### Exercise
Please retype the entries below exactly as they are written.
*** Excerpted records
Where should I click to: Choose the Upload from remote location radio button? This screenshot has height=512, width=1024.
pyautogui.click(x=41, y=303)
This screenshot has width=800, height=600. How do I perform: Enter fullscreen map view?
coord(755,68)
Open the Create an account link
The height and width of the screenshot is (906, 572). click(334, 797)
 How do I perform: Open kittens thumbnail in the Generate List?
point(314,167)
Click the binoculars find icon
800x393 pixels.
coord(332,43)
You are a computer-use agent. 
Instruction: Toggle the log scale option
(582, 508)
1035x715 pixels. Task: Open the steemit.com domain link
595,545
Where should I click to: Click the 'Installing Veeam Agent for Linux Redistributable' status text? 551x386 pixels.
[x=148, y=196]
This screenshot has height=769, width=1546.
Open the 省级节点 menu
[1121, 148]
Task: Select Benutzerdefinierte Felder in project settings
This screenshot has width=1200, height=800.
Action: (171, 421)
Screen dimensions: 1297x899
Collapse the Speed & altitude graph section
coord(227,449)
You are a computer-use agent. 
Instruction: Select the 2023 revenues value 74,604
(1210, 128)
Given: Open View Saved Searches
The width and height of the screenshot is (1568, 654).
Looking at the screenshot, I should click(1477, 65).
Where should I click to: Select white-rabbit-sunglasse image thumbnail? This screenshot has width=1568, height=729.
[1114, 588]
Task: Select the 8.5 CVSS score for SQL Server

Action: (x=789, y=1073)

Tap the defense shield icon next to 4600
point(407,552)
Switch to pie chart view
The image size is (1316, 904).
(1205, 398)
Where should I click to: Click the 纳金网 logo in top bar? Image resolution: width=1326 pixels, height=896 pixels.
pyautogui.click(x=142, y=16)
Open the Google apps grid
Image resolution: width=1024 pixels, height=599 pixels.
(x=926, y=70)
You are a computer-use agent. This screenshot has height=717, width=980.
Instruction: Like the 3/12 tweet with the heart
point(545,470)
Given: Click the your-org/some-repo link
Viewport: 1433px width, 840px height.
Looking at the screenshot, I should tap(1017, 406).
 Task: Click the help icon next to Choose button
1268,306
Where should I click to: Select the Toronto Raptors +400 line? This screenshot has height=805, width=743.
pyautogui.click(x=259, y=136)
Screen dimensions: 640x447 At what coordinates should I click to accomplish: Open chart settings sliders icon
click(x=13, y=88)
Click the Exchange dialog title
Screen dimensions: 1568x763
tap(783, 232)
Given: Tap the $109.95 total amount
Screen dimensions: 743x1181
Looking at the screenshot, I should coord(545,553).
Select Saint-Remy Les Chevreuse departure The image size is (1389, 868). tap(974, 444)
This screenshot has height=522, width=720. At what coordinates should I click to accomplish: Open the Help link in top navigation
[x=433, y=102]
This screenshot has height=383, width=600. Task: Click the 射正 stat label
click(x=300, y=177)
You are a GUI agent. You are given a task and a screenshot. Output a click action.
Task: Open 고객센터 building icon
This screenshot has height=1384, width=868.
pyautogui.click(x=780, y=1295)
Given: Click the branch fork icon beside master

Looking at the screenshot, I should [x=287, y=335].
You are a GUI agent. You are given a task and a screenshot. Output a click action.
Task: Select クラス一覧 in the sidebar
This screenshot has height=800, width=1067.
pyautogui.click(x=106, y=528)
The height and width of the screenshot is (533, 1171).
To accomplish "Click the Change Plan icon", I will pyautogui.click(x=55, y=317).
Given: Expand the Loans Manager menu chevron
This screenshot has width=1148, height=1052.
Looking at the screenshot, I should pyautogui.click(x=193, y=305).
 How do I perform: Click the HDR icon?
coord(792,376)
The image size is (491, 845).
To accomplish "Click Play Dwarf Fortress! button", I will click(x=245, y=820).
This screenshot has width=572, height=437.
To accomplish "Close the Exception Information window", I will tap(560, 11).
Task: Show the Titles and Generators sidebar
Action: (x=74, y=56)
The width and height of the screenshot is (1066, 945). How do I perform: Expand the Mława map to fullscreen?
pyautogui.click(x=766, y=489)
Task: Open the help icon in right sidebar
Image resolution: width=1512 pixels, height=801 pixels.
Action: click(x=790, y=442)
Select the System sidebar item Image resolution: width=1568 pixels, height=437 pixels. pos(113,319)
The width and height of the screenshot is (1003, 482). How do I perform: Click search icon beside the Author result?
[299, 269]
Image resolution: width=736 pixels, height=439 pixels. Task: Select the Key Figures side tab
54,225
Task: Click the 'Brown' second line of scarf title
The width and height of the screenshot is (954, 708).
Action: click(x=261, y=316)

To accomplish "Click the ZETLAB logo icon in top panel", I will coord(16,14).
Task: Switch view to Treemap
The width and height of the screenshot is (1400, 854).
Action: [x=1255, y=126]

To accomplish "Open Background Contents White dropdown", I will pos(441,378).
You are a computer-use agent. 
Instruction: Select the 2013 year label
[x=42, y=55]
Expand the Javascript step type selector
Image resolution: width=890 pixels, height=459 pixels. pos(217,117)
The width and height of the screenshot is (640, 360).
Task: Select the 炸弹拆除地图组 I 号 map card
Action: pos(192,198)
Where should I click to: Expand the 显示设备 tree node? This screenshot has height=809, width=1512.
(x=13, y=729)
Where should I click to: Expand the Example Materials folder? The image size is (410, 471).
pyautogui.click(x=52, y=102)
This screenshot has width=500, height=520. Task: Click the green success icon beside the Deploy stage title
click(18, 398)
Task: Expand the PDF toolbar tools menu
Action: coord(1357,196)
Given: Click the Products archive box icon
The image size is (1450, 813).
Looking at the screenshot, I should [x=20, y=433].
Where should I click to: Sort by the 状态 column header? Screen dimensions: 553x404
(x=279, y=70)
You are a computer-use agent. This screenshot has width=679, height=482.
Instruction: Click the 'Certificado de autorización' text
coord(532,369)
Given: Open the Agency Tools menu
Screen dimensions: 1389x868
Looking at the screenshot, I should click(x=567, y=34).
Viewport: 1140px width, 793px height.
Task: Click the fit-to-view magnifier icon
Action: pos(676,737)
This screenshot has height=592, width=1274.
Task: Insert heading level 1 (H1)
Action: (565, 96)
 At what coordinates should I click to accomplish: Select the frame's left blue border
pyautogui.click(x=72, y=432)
******
### Task result
Where should I click to: Choose the Upload from remote location radio button? This screenshot has height=512, width=1024.
pyautogui.click(x=41, y=303)
This screenshot has width=800, height=600. How do I perform: Enter fullscreen map view?
coord(755,68)
Open the Create an account link
The height and width of the screenshot is (906, 572). click(334, 797)
 How do I perform: Open kittens thumbnail in the Generate List?
point(314,167)
Click the binoculars find icon
800x393 pixels.
coord(332,43)
You are a computer-use agent. 
Instruction: Toggle the log scale option
(582, 508)
1035x715 pixels. Task: Open the steemit.com domain link
595,545
Where should I click to: Click the 'Installing Veeam Agent for Linux Redistributable' status text? 551x386 pixels.
[x=148, y=196]
This screenshot has height=769, width=1546.
Open the 省级节点 menu
[1121, 148]
Task: Select Benutzerdefinierte Felder in project settings
This screenshot has width=1200, height=800.
Action: (171, 421)
Screen dimensions: 1297x899
Collapse the Speed & altitude graph section
coord(227,449)
You are a computer-use agent. 
Instruction: Select the 2023 revenues value 74,604
(1210, 128)
Given: Open View Saved Searches
The width and height of the screenshot is (1568, 654).
Looking at the screenshot, I should click(1477, 65).
Where should I click to: Select white-rabbit-sunglasse image thumbnail? This screenshot has width=1568, height=729.
[1114, 588]
Task: Select the 8.5 CVSS score for SQL Server

Action: (x=789, y=1073)

Tap the defense shield icon next to 4600
point(407,552)
Switch to pie chart view
The image size is (1316, 904).
(1205, 398)
Where should I click to: Click the 纳金网 logo in top bar? Image resolution: width=1326 pixels, height=896 pixels.
pyautogui.click(x=142, y=16)
Open the Google apps grid
Image resolution: width=1024 pixels, height=599 pixels.
(x=926, y=70)
You are a computer-use agent. This screenshot has height=717, width=980.
Instruction: Like the 3/12 tweet with the heart
point(545,470)
Given: Click the your-org/some-repo link
Viewport: 1433px width, 840px height.
Looking at the screenshot, I should tap(1017, 406).
 Task: Click the help icon next to Choose button
1268,306
Where should I click to: Select the Toronto Raptors +400 line? This screenshot has height=805, width=743.
pyautogui.click(x=259, y=136)
Screen dimensions: 640x447 At what coordinates should I click to accomplish: Open chart settings sliders icon
click(x=13, y=88)
Click the Exchange dialog title
Screen dimensions: 1568x763
tap(783, 232)
Given: Tap the $109.95 total amount
Screen dimensions: 743x1181
Looking at the screenshot, I should coord(545,553).
Select Saint-Remy Les Chevreuse departure The image size is (1389, 868). tap(974, 444)
This screenshot has height=522, width=720. At what coordinates should I click to accomplish: Open the Help link in top navigation
[x=433, y=102]
This screenshot has height=383, width=600. Task: Click the 射正 stat label
click(x=300, y=177)
You are a GUI agent. You are given a task and a screenshot. Output a click action.
Task: Open 고객센터 building icon
This screenshot has height=1384, width=868.
pyautogui.click(x=780, y=1295)
Given: Click the branch fork icon beside master

Looking at the screenshot, I should [x=287, y=335].
You are a GUI agent. You are given a task and a screenshot. Output a click action.
Task: Select クラス一覧 in the sidebar
This screenshot has height=800, width=1067.
pyautogui.click(x=106, y=528)
The height and width of the screenshot is (533, 1171).
To accomplish "Click the Change Plan icon", I will pyautogui.click(x=55, y=317).
Given: Expand the Loans Manager menu chevron
This screenshot has width=1148, height=1052.
Looking at the screenshot, I should pyautogui.click(x=193, y=305).
 How do I perform: Click the HDR icon?
coord(792,376)
The image size is (491, 845).
To accomplish "Click Play Dwarf Fortress! button", I will click(x=245, y=820).
This screenshot has width=572, height=437.
To accomplish "Close the Exception Information window", I will tap(560, 11).
Task: Show the Titles and Generators sidebar
Action: (x=74, y=56)
The width and height of the screenshot is (1066, 945). How do I perform: Expand the Mława map to fullscreen?
pyautogui.click(x=766, y=489)
Task: Open the help icon in right sidebar
Image resolution: width=1512 pixels, height=801 pixels.
Action: click(x=790, y=442)
Select the System sidebar item Image resolution: width=1568 pixels, height=437 pixels. pos(113,319)
The width and height of the screenshot is (1003, 482). How do I perform: Click search icon beside the Author result?
[299, 269]
Image resolution: width=736 pixels, height=439 pixels. Task: Select the Key Figures side tab
54,225
Task: Click the 'Brown' second line of scarf title
The width and height of the screenshot is (954, 708).
Action: click(x=261, y=316)

To accomplish "Click the ZETLAB logo icon in top panel", I will coord(16,14).
Task: Switch view to Treemap
The width and height of the screenshot is (1400, 854).
Action: [x=1255, y=126]

To accomplish "Open Background Contents White dropdown", I will pos(441,378).
You are a computer-use agent. 
Instruction: Select the 2013 year label
[x=42, y=55]
Expand the Javascript step type selector
Image resolution: width=890 pixels, height=459 pixels. pos(217,117)
The width and height of the screenshot is (640, 360).
Task: Select the 炸弹拆除地图组 I 号 map card
Action: pos(192,198)
Where should I click to: Expand the 显示设备 tree node? This screenshot has height=809, width=1512.
(x=13, y=729)
Where should I click to: Expand the Example Materials folder? The image size is (410, 471).
pyautogui.click(x=52, y=102)
This screenshot has width=500, height=520. Task: Click the green success icon beside the Deploy stage title
click(18, 398)
Task: Expand the PDF toolbar tools menu
Action: coord(1357,196)
Given: Click the Products archive box icon
The image size is (1450, 813).
Looking at the screenshot, I should [x=20, y=433].
Where should I click to: Sort by the 状态 column header? Screen dimensions: 553x404
(x=279, y=70)
You are a computer-use agent. This screenshot has width=679, height=482.
Instruction: Click the 'Certificado de autorización' text
coord(532,369)
Given: Open the Agency Tools menu
Screen dimensions: 1389x868
Looking at the screenshot, I should click(x=567, y=34).
Viewport: 1140px width, 793px height.
Task: Click the fit-to-view magnifier icon
Action: pos(676,737)
This screenshot has height=592, width=1274.
Task: Insert heading level 1 (H1)
Action: (565, 96)
 At what coordinates should I click to accomplish: Select the frame's left blue border
pyautogui.click(x=72, y=432)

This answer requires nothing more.